▶ [To be done]: Reproduce the passage on the display path circuits word for word, in full.

Referring now to FIG. 4, an exemplary functional block diagram of one embodiment of the display path circuits 214 is depicted. In this example, the display path circuits 214 include a visual processor circuit 400 (e.g., a graphics and/or video processing circuit), a display control circuit 402 (e.g., a CRTC or other suitable display control circuit), a first frame buffer circuit 404, and a second frame buffer circuit 406.

During operation, the visual processor circuit 400 writes frames (or portions of a larger surface frame) to one of the frame buffer circuits 404, 406 while the display control circuit 402 reads a frame (or portions of a larger surface frame) from the other frame buffer circuit 404, 406. More specifically, the display control circuit 402 selectively reads frame information 408 from the first frame buffer 404 or the second frame buffer 406 based on the page flip control signal 310, which ensures that all of the display path circuits 214 are programmed to page flip prior to the blanking interval of the blanking interval information 224.

▶ [Data extract]:
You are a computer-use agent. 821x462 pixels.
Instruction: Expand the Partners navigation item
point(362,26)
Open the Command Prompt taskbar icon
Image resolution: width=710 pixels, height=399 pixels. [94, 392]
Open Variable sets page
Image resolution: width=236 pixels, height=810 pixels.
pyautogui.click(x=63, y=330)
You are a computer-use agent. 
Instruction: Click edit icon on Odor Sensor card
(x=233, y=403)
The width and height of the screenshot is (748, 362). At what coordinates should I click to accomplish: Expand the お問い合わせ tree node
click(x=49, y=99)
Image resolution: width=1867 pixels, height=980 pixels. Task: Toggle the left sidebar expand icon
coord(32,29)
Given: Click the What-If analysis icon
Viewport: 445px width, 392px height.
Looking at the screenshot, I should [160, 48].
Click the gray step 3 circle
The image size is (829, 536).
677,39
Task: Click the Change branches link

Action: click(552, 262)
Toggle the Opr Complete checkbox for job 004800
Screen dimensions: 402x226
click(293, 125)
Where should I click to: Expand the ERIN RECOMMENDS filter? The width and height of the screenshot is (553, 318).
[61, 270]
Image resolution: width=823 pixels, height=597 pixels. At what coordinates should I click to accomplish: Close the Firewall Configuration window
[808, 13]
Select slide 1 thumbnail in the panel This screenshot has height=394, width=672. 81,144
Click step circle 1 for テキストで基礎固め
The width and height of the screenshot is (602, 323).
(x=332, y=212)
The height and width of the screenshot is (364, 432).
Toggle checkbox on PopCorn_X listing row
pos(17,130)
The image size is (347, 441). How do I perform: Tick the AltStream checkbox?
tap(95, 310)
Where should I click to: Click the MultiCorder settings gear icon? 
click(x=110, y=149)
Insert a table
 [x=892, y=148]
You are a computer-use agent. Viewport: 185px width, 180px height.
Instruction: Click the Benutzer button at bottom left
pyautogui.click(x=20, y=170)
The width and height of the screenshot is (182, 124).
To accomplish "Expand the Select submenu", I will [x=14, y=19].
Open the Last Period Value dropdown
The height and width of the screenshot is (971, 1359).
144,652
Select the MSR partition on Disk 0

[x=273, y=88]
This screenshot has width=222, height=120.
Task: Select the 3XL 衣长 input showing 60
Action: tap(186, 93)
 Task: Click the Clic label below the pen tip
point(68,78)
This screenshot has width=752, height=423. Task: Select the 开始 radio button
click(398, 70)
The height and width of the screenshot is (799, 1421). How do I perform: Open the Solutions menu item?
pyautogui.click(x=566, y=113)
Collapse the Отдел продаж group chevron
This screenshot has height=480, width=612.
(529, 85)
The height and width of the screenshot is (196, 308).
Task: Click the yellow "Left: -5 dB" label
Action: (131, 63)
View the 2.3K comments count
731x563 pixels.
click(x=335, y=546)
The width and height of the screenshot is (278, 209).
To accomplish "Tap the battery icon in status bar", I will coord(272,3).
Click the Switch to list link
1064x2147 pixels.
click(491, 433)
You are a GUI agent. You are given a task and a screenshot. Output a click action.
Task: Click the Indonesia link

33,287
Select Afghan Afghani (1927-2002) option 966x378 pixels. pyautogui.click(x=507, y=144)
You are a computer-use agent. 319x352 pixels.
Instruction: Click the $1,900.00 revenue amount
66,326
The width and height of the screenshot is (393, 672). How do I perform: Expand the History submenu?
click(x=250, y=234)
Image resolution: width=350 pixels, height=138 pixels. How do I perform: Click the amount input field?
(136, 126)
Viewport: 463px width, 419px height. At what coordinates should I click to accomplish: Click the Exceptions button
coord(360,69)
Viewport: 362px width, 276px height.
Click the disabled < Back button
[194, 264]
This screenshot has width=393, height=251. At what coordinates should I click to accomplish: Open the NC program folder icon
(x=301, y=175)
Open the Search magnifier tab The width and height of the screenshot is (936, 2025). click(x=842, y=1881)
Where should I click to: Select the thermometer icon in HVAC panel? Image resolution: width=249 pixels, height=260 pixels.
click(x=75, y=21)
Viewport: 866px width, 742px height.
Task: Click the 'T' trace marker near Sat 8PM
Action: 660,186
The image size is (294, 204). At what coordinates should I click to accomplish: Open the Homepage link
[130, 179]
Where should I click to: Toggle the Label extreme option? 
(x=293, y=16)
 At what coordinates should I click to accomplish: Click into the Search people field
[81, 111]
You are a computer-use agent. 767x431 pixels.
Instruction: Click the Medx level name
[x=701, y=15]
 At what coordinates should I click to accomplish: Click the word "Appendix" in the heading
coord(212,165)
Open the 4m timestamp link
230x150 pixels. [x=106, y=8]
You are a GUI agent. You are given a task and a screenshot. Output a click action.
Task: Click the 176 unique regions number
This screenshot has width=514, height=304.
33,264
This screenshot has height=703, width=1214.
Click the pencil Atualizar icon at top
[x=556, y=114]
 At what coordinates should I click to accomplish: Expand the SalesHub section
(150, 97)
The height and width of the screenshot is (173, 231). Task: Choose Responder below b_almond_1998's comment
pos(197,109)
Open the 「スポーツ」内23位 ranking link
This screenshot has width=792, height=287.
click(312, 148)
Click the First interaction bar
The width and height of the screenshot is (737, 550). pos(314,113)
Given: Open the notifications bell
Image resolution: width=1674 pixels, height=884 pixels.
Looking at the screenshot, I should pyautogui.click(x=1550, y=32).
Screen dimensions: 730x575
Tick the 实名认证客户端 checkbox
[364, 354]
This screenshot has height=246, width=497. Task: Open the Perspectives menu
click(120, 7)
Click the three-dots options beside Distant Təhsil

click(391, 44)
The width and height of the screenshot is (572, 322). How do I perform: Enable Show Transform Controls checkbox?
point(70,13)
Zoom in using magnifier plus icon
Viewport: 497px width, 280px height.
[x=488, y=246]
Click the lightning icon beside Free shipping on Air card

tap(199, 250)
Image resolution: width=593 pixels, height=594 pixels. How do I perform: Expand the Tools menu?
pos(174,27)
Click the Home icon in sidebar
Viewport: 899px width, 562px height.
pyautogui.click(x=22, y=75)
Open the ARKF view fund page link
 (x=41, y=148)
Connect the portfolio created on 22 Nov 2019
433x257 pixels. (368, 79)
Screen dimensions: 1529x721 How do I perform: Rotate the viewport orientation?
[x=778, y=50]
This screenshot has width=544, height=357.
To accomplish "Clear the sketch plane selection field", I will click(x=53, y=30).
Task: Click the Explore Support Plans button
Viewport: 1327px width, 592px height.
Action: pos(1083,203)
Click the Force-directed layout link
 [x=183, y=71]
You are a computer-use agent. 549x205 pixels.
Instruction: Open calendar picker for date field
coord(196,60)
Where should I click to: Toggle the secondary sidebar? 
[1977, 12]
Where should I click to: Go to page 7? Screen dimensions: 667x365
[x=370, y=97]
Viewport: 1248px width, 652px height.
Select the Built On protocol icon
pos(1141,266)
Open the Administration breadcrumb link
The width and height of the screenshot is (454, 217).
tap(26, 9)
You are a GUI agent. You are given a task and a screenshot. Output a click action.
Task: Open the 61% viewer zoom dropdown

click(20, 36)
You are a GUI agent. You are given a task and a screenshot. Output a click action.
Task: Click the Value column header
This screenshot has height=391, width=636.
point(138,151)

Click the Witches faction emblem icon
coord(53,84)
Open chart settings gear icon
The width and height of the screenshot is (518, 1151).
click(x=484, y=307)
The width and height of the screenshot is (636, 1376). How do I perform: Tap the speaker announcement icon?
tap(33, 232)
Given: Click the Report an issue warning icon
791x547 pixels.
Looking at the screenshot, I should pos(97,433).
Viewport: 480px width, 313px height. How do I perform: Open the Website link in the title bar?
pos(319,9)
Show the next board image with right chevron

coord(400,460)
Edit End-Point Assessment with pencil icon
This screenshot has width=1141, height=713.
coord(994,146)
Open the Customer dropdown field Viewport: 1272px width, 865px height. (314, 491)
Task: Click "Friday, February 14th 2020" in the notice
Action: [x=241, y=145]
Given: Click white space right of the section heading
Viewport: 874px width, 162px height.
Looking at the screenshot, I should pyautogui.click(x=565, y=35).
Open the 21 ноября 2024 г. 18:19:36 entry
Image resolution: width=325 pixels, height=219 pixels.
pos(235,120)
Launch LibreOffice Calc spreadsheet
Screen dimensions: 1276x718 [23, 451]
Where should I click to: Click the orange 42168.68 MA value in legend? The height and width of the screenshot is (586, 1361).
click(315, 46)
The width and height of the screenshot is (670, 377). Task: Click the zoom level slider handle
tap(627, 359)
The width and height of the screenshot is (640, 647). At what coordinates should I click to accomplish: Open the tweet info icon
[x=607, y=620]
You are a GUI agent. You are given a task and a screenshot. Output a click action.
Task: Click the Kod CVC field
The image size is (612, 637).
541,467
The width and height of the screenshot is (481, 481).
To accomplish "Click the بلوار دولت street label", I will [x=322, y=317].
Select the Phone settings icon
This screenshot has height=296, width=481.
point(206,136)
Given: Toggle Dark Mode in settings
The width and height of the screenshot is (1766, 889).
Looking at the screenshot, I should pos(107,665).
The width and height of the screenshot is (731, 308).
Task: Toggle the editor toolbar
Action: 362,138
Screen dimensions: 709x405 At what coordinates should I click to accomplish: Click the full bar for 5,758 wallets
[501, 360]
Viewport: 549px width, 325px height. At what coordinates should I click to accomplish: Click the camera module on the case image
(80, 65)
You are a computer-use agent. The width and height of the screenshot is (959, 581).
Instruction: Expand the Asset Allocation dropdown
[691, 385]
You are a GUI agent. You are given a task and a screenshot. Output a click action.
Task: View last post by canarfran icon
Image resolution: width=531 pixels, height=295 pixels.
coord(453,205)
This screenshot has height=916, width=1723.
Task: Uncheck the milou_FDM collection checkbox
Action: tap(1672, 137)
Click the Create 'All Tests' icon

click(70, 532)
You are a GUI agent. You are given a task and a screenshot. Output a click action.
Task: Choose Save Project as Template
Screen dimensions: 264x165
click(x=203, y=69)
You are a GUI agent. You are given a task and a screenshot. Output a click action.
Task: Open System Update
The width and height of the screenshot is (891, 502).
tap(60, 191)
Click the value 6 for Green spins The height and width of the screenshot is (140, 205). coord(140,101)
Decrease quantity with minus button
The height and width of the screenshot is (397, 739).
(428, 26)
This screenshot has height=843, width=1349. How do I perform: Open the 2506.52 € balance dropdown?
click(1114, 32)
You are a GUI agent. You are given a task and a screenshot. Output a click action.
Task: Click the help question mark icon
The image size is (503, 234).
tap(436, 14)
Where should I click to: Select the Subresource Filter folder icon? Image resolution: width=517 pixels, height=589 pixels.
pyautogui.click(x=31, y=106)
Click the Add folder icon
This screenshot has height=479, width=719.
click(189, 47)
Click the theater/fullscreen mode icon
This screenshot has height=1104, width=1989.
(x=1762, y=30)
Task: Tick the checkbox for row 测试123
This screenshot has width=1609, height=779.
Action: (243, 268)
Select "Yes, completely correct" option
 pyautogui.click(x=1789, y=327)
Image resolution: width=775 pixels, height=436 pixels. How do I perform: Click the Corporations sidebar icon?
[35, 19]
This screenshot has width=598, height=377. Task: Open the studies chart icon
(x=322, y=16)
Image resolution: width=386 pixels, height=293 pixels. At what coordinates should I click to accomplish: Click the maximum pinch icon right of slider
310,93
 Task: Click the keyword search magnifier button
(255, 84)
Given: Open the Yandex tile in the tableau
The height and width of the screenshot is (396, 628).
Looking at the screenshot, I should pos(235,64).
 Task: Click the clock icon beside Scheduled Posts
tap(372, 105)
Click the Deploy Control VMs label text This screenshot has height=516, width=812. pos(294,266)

▶ [Result of this task]:
Referring now to FIG. 4, an exemplary functional block diagram of one embodiment of the display path circuits 214 is depicted. In this example, the display path circuits 214 include a visual processor circuit 400 (e.g., a graphics and/or video processing circuit), a display control circuit 402 (e.g., a CRTC or other suitable display control circuit), a first frame buffer circuit 404, and a second frame buffer circuit 406.

During operation, the visual processor circuit 400 writes frames (or portions of a larger surface frame) to one of the frame buffer circuits 404, 406 while the display control circuit 402 reads a frame (or portions of a larger surface frame) from the other frame buffer circuit 404, 406. More specifically, the display control circuit 402 selectively reads frame information 408 from the first frame buffer 404 or the second frame buffer 406 based on the page flip control signal 310, which ensures that all of the display path circuits 214 are programmed to page flip prior to the blanking interval of the blanking interval information 224.